Gedenkstätte

Neues Info-Zentrum soll an Hamburger NS-Deportationen erinnern

So soll das neue Informations- und Dokumentationszentrum in der Hamburger Hafencity aussehen, wenn es fertig ist.
So soll das neue Informations- und Dokumentationszentrum in der Hamburger Hafencity aussehen, wenn es fertig ist.© epd

08. Januar 2016 von Simone Viere, Thomas Morell

Ein neues Informations- und Dokumentationszentrum in der Hamburger Hafencity soll künftig an die Deportationen während der NS-Zeit erinnern. Vom ehemaligen "Hannoverschen Bahnhof" starteten 20 Züge zwischen 1940 und 1945 und deportierten mehr als 7.700 Juden, Roma und Sinti aus Norddeutschland in die Vernichtungslager im Osten. Das Architekturbüro Wandel Lorch aus Frankfurt (Main) wird das Info-Zentrum mit rund 700 Quadratmeter Fläche am zentralen Lohsepark gestalten, wie Hafencity-Geschäftsführer Jürgen Bruns-Berentelg am Donnerstag ankündigte.

Vom ehemaligen "Hannoverschen Bahnhof" existieren heute nur noch ein paar verrostete Gleise und eine verwitterte Bahnsteigkante westlich der ICE-Strecke zum Hauptbahnhof. Diese sollen bis Ende 2017 als zentraler Gedenkort gestaltet werden. Dazu zählt auch ein eigener Zugang zur U-Bahn. Der Gedenkort wird mit dem neuen Info-Zentrum durch eine "Fuge" verbunden: Dieser tiefer gelegene Hohlweg ragt in den Lohsepark hinein und soll am 9. Juli 2016 eröffnet werden.
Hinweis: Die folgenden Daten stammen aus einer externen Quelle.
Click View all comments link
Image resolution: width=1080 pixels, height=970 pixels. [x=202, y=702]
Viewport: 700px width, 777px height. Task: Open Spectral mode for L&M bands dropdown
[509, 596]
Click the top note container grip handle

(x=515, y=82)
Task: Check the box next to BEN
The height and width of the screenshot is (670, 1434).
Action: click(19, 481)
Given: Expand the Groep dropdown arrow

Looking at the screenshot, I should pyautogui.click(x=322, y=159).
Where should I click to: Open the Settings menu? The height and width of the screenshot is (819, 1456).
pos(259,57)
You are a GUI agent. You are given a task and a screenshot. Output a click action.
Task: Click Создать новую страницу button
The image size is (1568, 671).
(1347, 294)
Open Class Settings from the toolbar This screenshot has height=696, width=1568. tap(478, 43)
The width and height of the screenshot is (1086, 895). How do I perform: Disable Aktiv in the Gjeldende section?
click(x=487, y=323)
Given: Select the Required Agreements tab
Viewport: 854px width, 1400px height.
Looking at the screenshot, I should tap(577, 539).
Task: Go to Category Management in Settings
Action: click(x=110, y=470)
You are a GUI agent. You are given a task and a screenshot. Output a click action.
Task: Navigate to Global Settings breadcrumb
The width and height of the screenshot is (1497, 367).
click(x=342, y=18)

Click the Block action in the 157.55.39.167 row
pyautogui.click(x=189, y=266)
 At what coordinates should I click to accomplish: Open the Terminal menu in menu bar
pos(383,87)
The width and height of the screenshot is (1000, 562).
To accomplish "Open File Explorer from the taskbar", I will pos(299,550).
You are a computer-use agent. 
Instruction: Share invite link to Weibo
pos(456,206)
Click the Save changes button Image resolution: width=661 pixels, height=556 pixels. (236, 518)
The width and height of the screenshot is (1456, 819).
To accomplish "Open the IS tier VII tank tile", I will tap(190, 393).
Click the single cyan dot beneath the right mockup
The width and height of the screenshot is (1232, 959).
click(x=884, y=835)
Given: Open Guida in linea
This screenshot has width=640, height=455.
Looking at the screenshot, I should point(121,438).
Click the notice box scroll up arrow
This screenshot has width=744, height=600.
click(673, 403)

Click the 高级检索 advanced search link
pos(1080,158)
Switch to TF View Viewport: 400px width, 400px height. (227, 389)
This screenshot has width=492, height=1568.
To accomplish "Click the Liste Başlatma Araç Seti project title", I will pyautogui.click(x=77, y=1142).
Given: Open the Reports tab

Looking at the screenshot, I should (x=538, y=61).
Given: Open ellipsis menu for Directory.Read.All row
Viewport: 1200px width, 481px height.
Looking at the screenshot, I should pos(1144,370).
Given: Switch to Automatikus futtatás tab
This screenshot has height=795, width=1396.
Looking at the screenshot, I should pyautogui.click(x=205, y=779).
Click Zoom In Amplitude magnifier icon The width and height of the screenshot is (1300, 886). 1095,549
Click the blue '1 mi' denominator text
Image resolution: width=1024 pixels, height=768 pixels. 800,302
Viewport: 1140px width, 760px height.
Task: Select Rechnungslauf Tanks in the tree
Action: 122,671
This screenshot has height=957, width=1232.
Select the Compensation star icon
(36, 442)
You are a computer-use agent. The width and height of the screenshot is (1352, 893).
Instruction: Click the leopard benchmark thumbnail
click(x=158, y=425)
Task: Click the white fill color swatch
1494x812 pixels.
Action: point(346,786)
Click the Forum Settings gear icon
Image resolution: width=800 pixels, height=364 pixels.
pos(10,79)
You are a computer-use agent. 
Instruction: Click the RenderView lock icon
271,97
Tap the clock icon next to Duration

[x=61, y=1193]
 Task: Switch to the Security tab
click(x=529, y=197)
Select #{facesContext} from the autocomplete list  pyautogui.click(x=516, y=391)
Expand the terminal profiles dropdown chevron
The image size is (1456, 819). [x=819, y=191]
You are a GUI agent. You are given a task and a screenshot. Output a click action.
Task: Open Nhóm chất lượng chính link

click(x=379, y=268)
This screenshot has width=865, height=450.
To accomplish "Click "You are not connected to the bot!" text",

Gezeigt wird in dem neuen Info-Zentrum eine Dauerausstellung über die Deportationen. Grundlage ist die Ausstellung "In den Tod geschickt", die erstmals 2009 gezeigt wurde. Derzeit informiert ein Container auf dem Lohseplatz über das Thema. Wichtig ist den Beteiligten eine Abstimmung mit der Jüdischen Gemeinde, den Sinti- und Roma-Verbänden und der historischen Forschung. Die Federführung hat die KZ-Gedenkstätte Neuengamme.

Dauerausstellung über Deportationen im neuen Info-Zentrum

Als Info-Zentrum wird das Erdgeschoss eines siebengeschossigen Bürogebäudes aus rotem Backstein genutzt. Die Fassade des Info-Zentrums wird aus Glas und grauem, geprägten Stein gestaltet. Es solle als besonderer Ort sichtbar sein, sich aber zugleich in die Umgebung einfügen, sagte Oberbaudirektor Jörn Walter bei der Präsentation. Eröffnungstermin und Baukosten können nach den Worten von Bruns-Berentelg derzeit noch nicht beziffert werden. Der Bauantrag für das Gebäude soll 2017 gestellt werden.

Der "Hannoversche Bahnhof" wurde 1872 für die Züge in Richtung Süden gebaut und hieß damals noch "Pariser Bahnhof". 1906 übernahm der neue Hauptbahnhof rund 1.000 Meter weiter nördlich seine Aufgaben und der "Hannoversche Bahnhof" wurde Güterbahnhof. Bereits in den 20er Jahren war er baufällig geworden, und 1932 wurden einige Teile abgerissen. Für die Deportationszüge schien er geeignet, weil das Außengelände viel Platz bot und weit von Wohngebieten entfernt war.

Im Frühjahr 1940 wurden erstmals 910 Roma und Sinti von hier aus nach Belzec im östlichen Polen deportiert. Weitere Transporte gingen nach Riga, Auschwitz und Theresienstadt. Im Februar 1945 verließ der letzte Transport den Bahnhof. Mittlerweile war er durch Bombenangriffe weitgehend zerstört. Nach dem Zweiten Weltkrieg wurde er wieder als Güterbahnhof genutzt. Der Bau verfiel zusehends und wurde schrittweise abgerissen. Viele Jahre lang nutzte eine Spedition das Gelände.